Sunday, March 31, 2019

The Republican Party, Which Inherited the Whig Admiration for Paper Money and Governmental Control and Sponsorship of Inflationary Banking, Was Able to implant the Soft-Money Tradition Permanently in the American System

The Civil War exerted an even more fateful impact on the American monetary and banking system than had the War of 1812. It set the United States, for the first time except for 1814–1817, on an irredeemable fiat currency that lasted for two decades and led to reckless inflation of prices. This “greenback” currency set a momentous precedent for the post-1933 United States, and even more particularly for the post-1971 experiment in fiat money.

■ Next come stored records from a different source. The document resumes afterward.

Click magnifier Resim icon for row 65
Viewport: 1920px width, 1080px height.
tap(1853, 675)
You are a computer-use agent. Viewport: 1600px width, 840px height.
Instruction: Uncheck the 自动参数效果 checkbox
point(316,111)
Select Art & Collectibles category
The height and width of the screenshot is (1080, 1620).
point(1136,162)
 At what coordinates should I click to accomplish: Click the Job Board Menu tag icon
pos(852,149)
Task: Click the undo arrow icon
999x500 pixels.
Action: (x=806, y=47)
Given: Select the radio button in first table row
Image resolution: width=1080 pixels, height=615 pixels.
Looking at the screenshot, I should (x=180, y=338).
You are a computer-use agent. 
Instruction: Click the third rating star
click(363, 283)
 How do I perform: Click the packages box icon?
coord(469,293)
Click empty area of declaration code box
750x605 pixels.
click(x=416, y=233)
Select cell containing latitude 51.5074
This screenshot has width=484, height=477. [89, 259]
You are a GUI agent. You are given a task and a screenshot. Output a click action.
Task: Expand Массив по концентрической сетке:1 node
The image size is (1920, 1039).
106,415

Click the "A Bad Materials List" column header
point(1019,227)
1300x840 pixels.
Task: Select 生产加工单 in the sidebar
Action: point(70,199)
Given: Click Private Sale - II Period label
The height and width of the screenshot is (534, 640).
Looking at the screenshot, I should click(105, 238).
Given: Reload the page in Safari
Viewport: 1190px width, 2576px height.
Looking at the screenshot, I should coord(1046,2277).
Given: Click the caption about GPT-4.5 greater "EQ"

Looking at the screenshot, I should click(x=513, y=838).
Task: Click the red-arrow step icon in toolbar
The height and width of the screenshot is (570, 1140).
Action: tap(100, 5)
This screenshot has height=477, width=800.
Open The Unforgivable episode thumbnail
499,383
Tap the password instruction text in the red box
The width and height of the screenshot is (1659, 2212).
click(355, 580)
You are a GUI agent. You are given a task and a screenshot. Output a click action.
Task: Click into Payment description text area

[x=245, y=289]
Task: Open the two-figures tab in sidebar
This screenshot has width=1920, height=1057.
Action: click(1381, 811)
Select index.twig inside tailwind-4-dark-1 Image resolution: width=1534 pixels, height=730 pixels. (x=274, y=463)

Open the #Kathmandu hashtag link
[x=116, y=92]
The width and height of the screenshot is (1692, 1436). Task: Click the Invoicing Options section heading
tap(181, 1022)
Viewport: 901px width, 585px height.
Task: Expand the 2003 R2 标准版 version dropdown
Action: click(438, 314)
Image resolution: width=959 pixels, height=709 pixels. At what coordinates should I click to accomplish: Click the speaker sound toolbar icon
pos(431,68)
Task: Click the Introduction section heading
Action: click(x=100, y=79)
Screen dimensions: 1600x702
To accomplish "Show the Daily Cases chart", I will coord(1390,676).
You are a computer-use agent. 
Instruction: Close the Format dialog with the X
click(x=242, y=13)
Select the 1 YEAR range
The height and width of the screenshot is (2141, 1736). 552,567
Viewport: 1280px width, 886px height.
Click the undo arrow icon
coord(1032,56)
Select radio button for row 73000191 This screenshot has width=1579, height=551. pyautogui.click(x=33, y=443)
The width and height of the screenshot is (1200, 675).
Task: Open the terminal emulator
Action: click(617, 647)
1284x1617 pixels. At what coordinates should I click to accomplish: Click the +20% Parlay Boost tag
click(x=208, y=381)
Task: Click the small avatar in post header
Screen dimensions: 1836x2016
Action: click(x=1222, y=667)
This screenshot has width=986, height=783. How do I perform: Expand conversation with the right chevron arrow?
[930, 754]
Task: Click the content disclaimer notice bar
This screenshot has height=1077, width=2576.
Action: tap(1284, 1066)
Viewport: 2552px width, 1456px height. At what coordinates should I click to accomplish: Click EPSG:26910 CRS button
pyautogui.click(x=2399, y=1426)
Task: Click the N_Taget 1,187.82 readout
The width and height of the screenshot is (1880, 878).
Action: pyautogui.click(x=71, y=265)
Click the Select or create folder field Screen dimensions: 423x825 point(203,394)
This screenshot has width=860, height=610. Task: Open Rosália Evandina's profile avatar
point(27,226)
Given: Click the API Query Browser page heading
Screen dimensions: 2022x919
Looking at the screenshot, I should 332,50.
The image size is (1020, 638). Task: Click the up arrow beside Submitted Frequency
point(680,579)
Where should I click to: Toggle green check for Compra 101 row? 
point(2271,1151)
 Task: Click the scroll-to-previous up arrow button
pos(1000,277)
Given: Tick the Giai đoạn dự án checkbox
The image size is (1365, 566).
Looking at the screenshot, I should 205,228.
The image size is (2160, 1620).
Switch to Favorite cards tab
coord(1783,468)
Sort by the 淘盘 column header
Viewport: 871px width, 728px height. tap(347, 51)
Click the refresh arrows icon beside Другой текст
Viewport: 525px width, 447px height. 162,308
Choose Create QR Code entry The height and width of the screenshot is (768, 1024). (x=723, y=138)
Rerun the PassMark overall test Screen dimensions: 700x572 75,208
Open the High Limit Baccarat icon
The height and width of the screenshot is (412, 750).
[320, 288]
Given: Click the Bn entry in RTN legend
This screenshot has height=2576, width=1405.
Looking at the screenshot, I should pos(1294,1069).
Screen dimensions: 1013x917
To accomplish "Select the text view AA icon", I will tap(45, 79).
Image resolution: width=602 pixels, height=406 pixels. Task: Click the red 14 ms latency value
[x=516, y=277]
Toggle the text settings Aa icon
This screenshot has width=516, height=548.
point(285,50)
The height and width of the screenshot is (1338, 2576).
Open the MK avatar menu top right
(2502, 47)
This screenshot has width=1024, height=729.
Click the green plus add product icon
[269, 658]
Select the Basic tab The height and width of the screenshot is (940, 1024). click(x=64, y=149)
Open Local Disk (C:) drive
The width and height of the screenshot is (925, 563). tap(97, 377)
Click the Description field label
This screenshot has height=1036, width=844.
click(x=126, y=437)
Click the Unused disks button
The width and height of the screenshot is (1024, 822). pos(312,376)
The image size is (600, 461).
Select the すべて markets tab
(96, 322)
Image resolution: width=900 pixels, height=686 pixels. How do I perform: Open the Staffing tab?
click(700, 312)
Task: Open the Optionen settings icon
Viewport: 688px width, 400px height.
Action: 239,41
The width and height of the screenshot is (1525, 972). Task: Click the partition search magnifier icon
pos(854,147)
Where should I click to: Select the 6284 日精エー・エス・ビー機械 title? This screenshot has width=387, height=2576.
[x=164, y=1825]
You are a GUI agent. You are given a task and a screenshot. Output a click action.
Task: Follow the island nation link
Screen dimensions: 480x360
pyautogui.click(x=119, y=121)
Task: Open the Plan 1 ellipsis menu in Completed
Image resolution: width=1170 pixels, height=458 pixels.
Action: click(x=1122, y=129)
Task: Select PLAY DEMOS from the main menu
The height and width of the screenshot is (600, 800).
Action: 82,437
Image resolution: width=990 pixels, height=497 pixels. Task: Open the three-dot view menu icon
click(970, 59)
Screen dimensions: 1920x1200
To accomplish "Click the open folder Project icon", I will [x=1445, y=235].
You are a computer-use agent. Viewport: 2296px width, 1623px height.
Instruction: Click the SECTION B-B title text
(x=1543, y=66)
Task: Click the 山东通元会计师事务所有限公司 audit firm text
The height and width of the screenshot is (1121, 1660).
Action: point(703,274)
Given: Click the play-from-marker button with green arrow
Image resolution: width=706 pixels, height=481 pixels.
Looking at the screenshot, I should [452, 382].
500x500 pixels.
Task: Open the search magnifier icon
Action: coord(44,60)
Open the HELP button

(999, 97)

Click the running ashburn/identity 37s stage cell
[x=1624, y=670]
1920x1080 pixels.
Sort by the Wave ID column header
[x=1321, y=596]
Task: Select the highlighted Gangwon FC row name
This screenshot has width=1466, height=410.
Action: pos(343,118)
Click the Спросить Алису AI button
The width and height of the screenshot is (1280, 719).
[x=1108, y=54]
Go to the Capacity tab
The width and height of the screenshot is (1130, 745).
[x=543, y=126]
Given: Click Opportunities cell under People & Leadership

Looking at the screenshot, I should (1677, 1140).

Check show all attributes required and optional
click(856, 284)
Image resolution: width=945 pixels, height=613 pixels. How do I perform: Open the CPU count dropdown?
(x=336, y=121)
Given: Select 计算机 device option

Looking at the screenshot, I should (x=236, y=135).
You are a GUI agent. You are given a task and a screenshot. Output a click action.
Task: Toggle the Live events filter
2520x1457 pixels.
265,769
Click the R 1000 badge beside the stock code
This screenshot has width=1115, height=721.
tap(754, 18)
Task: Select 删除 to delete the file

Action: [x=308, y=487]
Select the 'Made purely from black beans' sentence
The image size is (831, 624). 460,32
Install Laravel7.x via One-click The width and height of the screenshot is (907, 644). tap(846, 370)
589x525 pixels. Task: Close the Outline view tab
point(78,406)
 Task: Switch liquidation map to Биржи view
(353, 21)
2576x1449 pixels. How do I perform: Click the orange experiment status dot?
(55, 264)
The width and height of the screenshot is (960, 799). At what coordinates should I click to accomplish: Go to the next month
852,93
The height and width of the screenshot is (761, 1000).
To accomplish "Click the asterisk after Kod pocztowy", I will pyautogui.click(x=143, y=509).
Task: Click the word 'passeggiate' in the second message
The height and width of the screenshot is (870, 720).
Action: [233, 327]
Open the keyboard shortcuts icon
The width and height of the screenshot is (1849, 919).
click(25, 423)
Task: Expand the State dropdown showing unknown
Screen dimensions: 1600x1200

Perhaps an even more important consequence of the Civil War was the permanent change wrought in the American banking system. The federal government in effect outlawed the issue of state bank notes, and created a new, quasi-centralized, fractional reserve national banking system which paved the way for the return of outright central banking in the Federal Reserve System. The Civil War, in short, ended the separation of the federal government from banking, and brought the two institutions together in an increasingly close and permanent symbiosis. In that way, the Republican Party, which inherited the Whig admiration for paper money and governmental control and sponsorship of inflationary banking, was able to implant the soft-money tradition permanently in the American system.

--Murray N. Rothbard, A History of Money and Banking in the United States: The Colonial Era to World War II, ed. Joseph T. Salerno (Auburn, AL: Ludwig von Mises Institute, 2002), 122-123.